Journalist and new talk show host, Katie Couric, revealed she had struggled with bulimia during her show’s discussion of eating disorders on Monday.
“I wrestled with bulimia all through college and for two years after that,” Couric told guest and audience members. The talk show host also revealed the guilt she often felt after eating a cookie or a stick of gum that was not sugar-free.
Couric shared little of her experience and instead focused on her guest, which included experts on eating disorders and suffers, including singer and ‘X Factor’ judge Demi Lovato.
According to CBS News, Couric spoke to The Associated Press after the show and said, “I kind of hesitated to even bring it up. But I felt that if I expect people on my show to be honest, then, when relevant, I owe it to people watching to be honest myself.”
She added, “I wanted to focus on my guests, while acknowledging one of the reasons this issue is so important to me: I went through it.”
While revealing little during her show, “Katie,” Couric, 55, spoke exclusively to the AP to share details of her struggles with bulimia. She told the AP that it began when her top choice college turned her down.
“Like a lot of young women, I was struggling with my body image,” Couric said, “and feeling like I wasn’t good enough or attractive enough or thin enough.”
She told viewers on Monday that she suffered through the illness until her twenties, shortly after graduating from college. Couric told the AP that her disorder suffered through high and lows through the years.
“Some periods were worse than others, when I was binging and purging a lot,” the show host said. “I’d have a piece of gum that wasn’t sugarless and then say, ‘Oh! I’ve been bad,’ and then feel so terrible that I would eat and throw up. It was awful. But what I’m describing is something so many people have gone through or are going through and its so damaging, both psychically and physically.”
According to CBS News, Couric attended the University of Virginia before landing her first job at the ABC News bureau in Washington, D.C. She was finally able to gain control of her disorder with the help of a therapist in her early twenties.
She told the AP that she has since “learned how to have a much healthier relationship with food, and how to enjoy my life without obsessing about food.”
CBS News reported that this is not the first time Couric has allowed the public to know about her private life. In 1998, she lost her husband, Jay Monahan, to colon cancer and she has become an advocate of colon cancer awareness since then.
Couric said that while she does not think “there are any huge revelations” she will have to share with the public in the future, she’s “trying to strike the right balance of talking about my situation, but not focusing on it so much that I’m being put on the couch.”

■ TASK ITEM A
What event does the article about Katie Couric say marked the start of her bulimia?
■ TASK ITEM B
Condense the paragraph of the article about Katie Couric that begins "According to CBS News, Couric attended" into a short list of its main facts.
■ TASK ITEM C
Decide whether each statement agrees with the article about Katie Couric, answering yes or no and quoting the words of the article that settle it.
(i) Couric lost her husband to colon cancer in 1998.
(ii) Couric spent most of the Monday show describing her own experience with bulimia.
(iii) Couric felt that she owed viewers honesty about herself.
Base every answer on the article about Katie Couric alone.

■ INFORMATION SUPPLIED

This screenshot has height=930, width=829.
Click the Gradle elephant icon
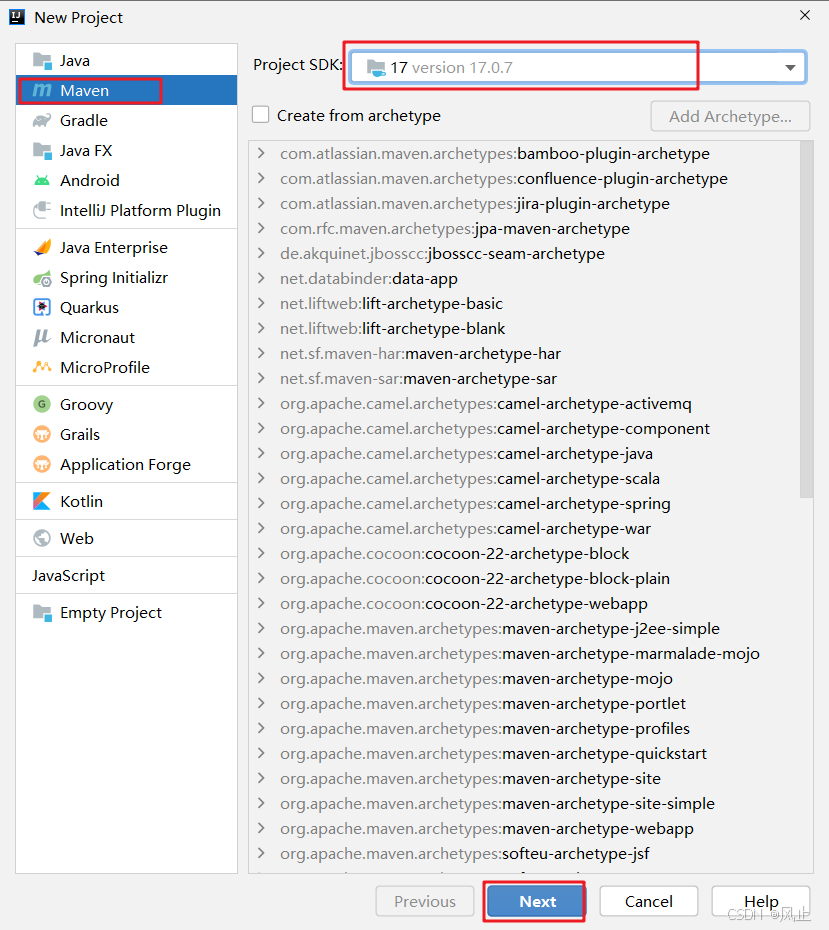pyautogui.click(x=42, y=121)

■ EXPECTED OUTPUT A
Her top choice college turned her down.

■ EXPECTED OUTPUT B
- Couric attended the University of Virginia.
- Her first job was at the ABC News bureau in Washington, D.C.
- With a therapist's help, she gained control of her disorder in her early twenties.

■ EXPECTED OUTPUT C
(i) Yes: "In 1998, she lost her husband, Jay Monahan, to colon cancer"
(ii) No: "Couric shared little of her experience and instead focused on her guest"
(iii) Yes: "I owe it to people watching to be honest myself"